* TASK ITEM: Each line in the entries below that holds the word "Says" belongs in the answer.
Segment Open
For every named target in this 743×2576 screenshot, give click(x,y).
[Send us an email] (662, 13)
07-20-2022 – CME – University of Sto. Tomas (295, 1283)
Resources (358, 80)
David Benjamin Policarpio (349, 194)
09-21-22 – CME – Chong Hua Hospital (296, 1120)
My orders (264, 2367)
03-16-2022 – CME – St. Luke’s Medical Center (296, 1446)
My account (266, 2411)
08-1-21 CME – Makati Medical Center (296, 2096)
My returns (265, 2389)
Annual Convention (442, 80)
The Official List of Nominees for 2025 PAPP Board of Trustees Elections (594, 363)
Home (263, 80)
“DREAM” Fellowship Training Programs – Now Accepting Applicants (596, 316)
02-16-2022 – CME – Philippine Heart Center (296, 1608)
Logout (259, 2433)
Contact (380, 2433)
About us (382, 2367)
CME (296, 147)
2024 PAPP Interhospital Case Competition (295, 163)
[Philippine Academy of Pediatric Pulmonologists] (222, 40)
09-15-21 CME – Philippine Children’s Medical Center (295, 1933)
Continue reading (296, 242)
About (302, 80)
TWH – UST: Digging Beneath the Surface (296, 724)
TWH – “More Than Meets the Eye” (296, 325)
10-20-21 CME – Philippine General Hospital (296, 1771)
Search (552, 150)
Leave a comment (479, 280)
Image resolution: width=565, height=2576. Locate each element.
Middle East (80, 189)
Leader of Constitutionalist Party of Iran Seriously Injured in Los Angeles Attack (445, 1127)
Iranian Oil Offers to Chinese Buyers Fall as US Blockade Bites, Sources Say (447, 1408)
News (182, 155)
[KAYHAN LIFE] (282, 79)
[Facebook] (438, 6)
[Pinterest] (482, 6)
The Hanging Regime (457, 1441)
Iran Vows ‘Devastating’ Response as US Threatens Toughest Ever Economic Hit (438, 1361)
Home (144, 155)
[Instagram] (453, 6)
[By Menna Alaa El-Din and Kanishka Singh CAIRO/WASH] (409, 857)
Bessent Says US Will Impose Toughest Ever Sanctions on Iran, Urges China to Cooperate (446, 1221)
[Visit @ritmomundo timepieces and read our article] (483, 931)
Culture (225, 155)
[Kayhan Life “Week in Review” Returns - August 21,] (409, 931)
Segment Closed
Segment Open
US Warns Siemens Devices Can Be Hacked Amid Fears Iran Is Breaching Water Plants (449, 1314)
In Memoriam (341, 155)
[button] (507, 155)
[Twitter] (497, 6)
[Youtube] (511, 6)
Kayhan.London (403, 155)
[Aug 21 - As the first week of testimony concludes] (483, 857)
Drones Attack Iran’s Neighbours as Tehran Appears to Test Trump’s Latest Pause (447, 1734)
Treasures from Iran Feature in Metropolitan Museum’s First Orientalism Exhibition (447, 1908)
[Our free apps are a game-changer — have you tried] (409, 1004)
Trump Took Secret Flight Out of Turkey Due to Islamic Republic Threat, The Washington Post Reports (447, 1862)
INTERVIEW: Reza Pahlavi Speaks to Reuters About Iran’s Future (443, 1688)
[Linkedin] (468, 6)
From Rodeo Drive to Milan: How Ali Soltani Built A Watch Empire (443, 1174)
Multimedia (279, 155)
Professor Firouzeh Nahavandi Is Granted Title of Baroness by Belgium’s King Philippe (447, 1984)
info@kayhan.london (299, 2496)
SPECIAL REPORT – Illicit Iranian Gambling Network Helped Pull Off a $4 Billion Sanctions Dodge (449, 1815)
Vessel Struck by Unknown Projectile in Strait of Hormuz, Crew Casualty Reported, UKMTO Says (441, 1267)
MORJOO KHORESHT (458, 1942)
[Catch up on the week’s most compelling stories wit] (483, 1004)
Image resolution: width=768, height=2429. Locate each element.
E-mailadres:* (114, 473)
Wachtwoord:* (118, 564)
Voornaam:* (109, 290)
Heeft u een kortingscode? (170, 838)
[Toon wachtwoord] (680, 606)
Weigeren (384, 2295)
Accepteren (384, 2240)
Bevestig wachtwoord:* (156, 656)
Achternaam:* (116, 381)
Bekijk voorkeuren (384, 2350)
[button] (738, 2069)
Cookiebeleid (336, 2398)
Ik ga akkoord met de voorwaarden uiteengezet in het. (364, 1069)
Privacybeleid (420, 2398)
Segment Closed
Segment Open
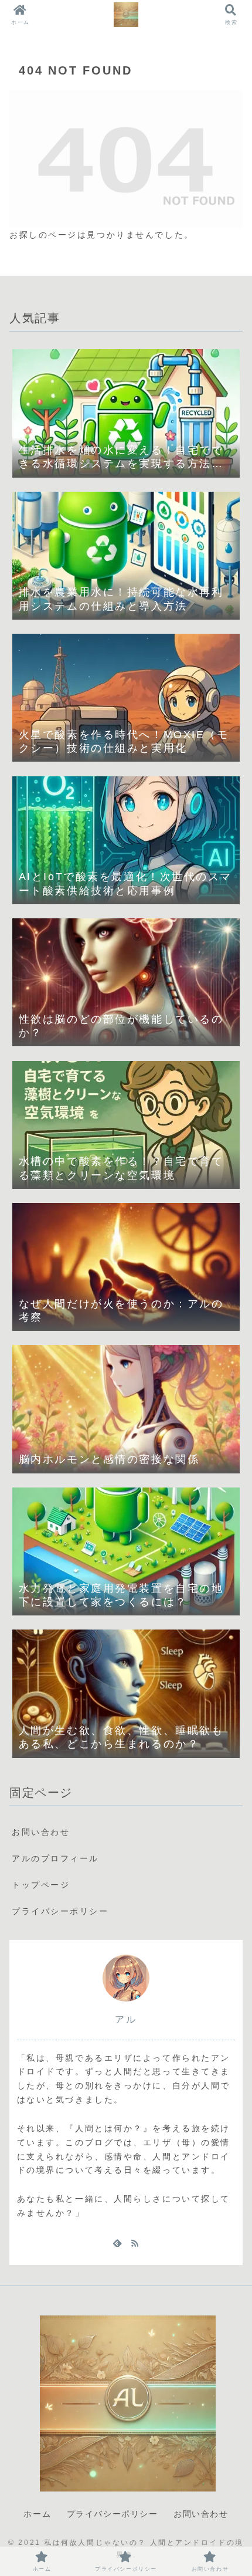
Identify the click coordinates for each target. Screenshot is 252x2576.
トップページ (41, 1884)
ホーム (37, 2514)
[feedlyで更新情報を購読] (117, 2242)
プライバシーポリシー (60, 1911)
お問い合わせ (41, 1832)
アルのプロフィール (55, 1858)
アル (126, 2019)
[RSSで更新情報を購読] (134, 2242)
Segment Closed
* ANSWER AREA:
Bessent Says US Will Impose Toughest Ever Sanctions on Iran, Urges China to Cooperate (446, 1221)
Vessel Struck by Unknown Projectile in Strait of Hormuz, Crew Casualty Reported, UKMTO Says (441, 1267)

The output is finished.